*PROVIDED ENTRIES*:
^^^^
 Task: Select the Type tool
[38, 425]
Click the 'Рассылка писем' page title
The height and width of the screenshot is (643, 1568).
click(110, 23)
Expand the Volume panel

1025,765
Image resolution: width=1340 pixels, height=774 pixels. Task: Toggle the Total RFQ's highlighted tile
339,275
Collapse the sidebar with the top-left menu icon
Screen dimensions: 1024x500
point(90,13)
^^^^
*PROBLEM REQUIREMENTS*:
From the line containing "Click the 'Рассылка писем' page title" to the last line above, repeat every line exactly and nothing else.

*RESPONSE FOR THIS EXERCISE*:
Click the 'Рассылка писем' page title
The height and width of the screenshot is (643, 1568).
click(110, 23)
Expand the Volume panel

1025,765
Image resolution: width=1340 pixels, height=774 pixels. Task: Toggle the Total RFQ's highlighted tile
339,275
Collapse the sidebar with the top-left menu icon
Screen dimensions: 1024x500
point(90,13)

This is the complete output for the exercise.